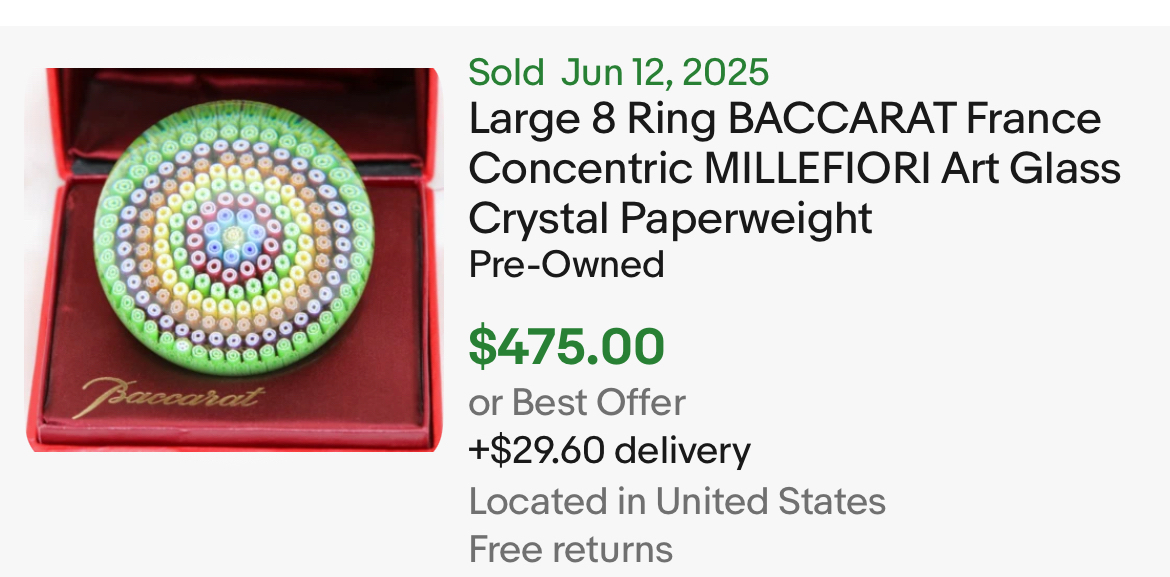Select the "Crystal Paperweight" title line
This screenshot has height=577, width=1170.
(x=670, y=217)
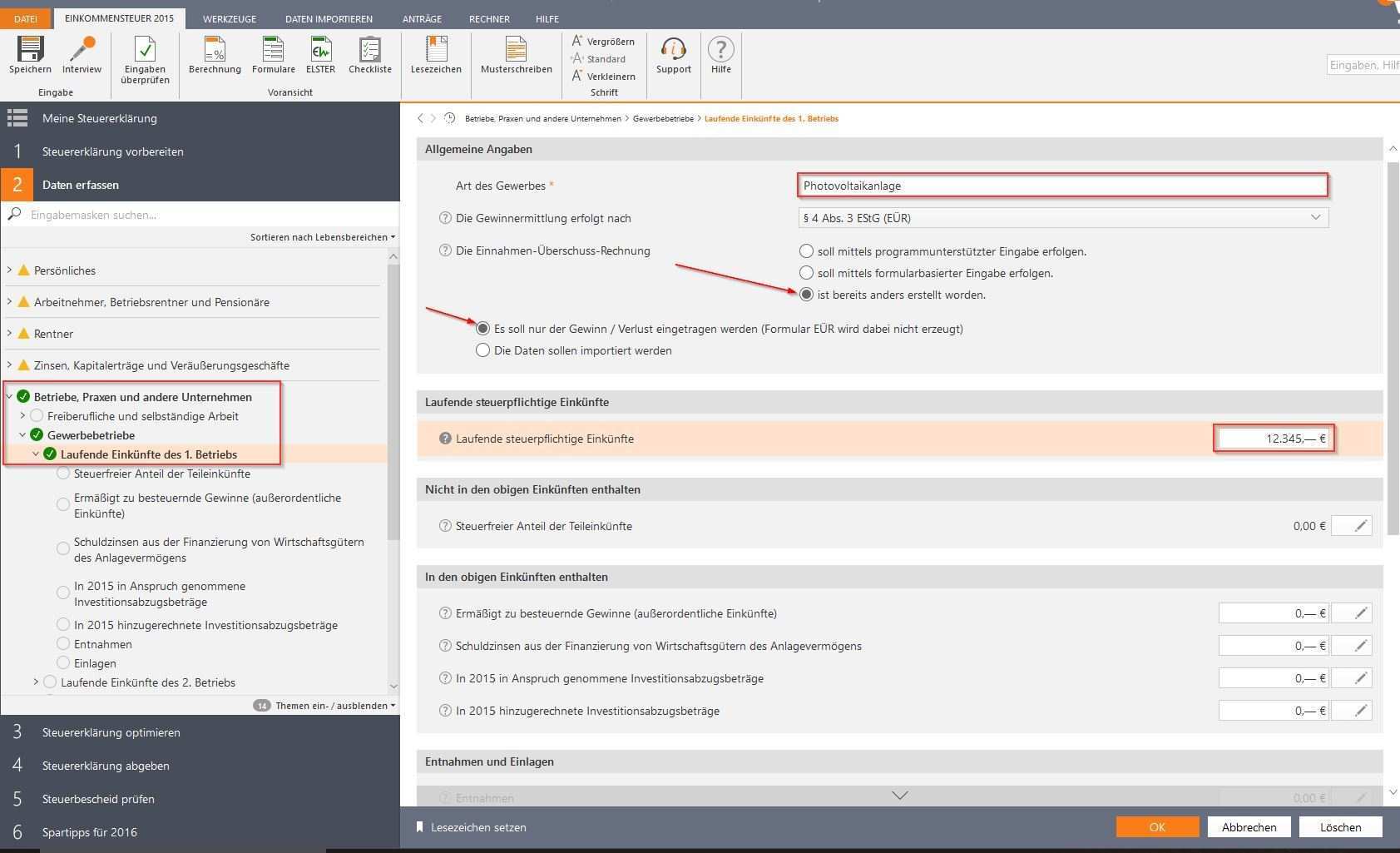Image resolution: width=1400 pixels, height=853 pixels.
Task: Open the DATEN IMPORTIEREN tab
Action: [x=329, y=18]
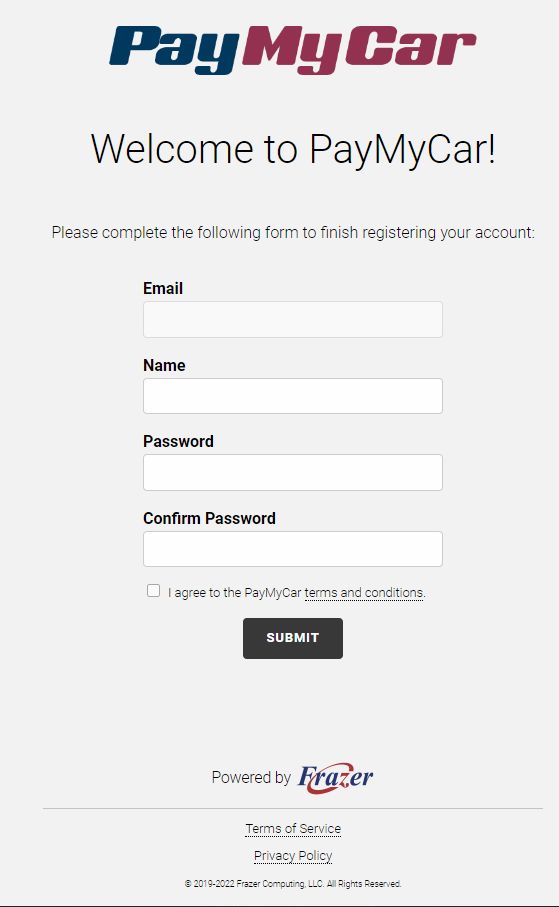Viewport: 559px width, 907px height.
Task: Open the terms and conditions link
Action: click(365, 593)
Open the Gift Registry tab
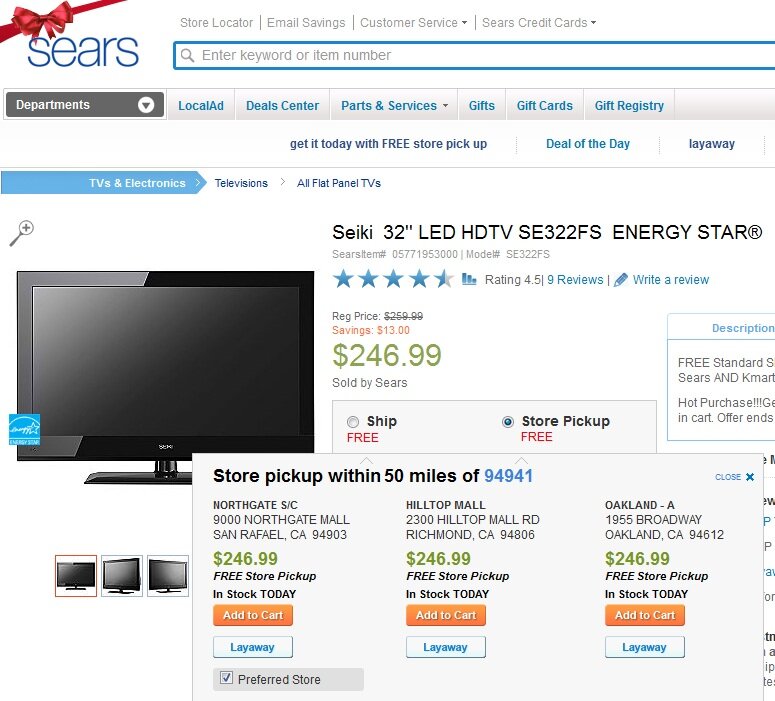 tap(629, 106)
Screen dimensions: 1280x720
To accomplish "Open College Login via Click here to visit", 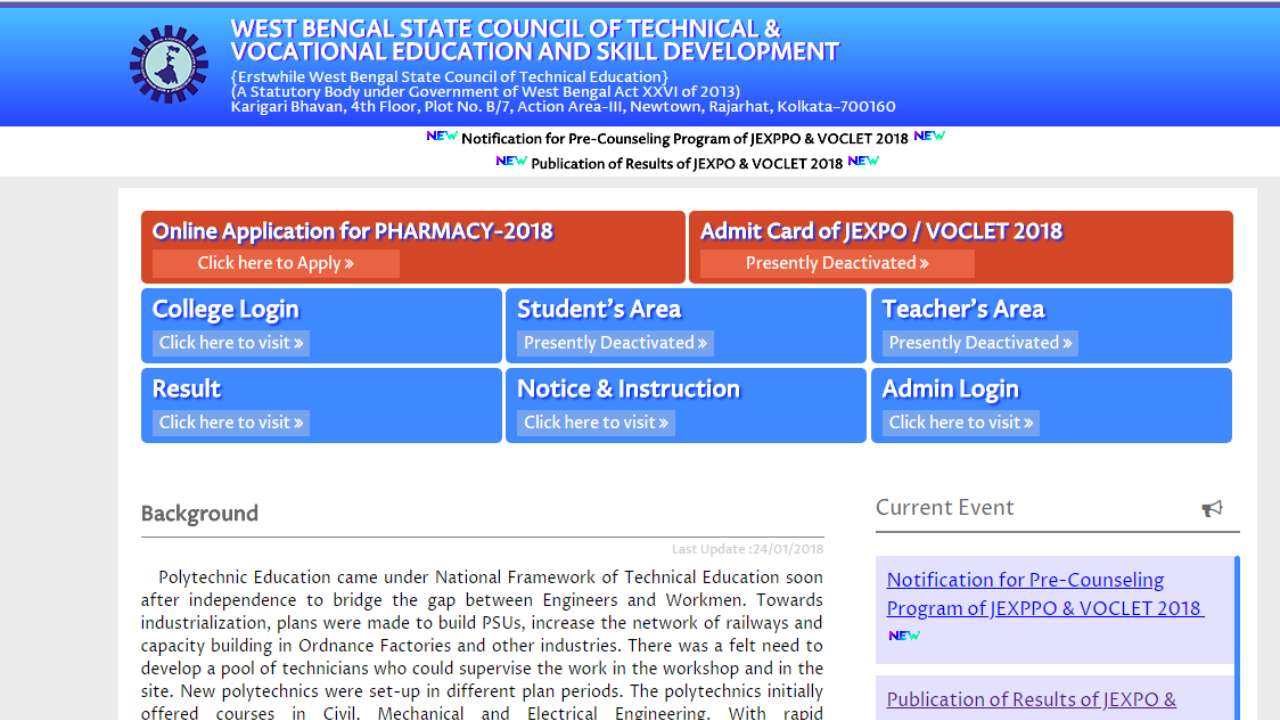I will 229,342.
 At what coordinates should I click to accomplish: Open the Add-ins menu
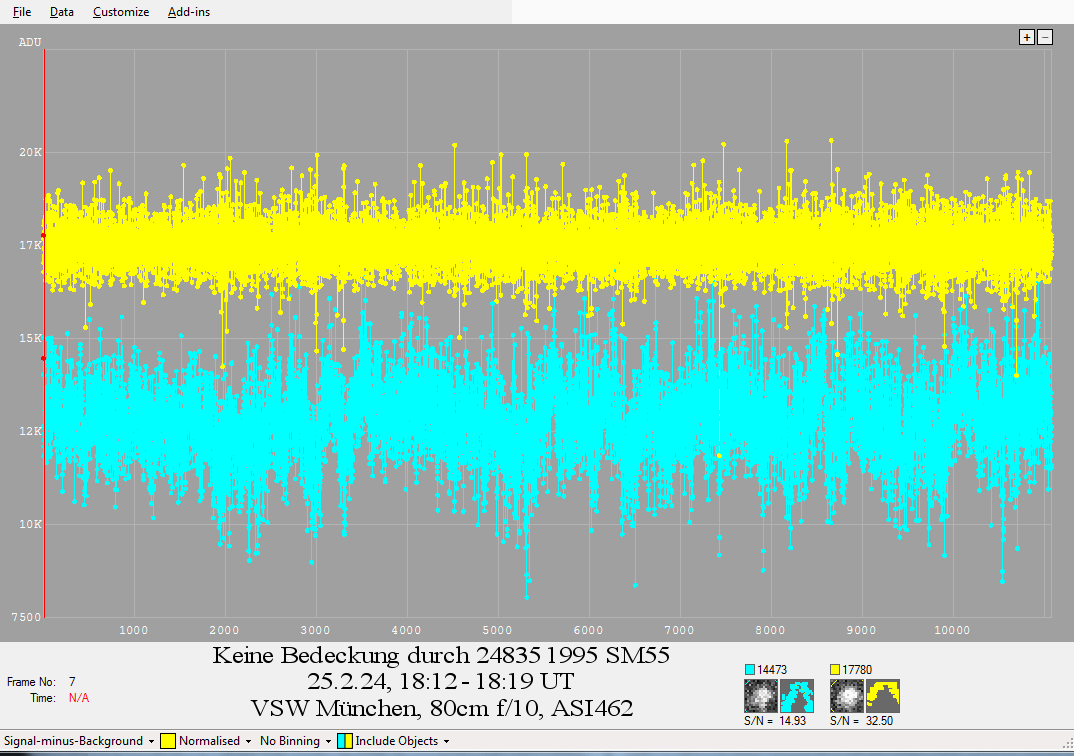pos(189,12)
=-=-=-=-=
=== Activity ===
Your output should be only the lines from the line with "At what coordinates" through the end of the data, exactly as they stand, and no pictures.

=== Answer section ===
 At what coordinates should I click to accomplish: Open the Add-ins menu
pos(189,12)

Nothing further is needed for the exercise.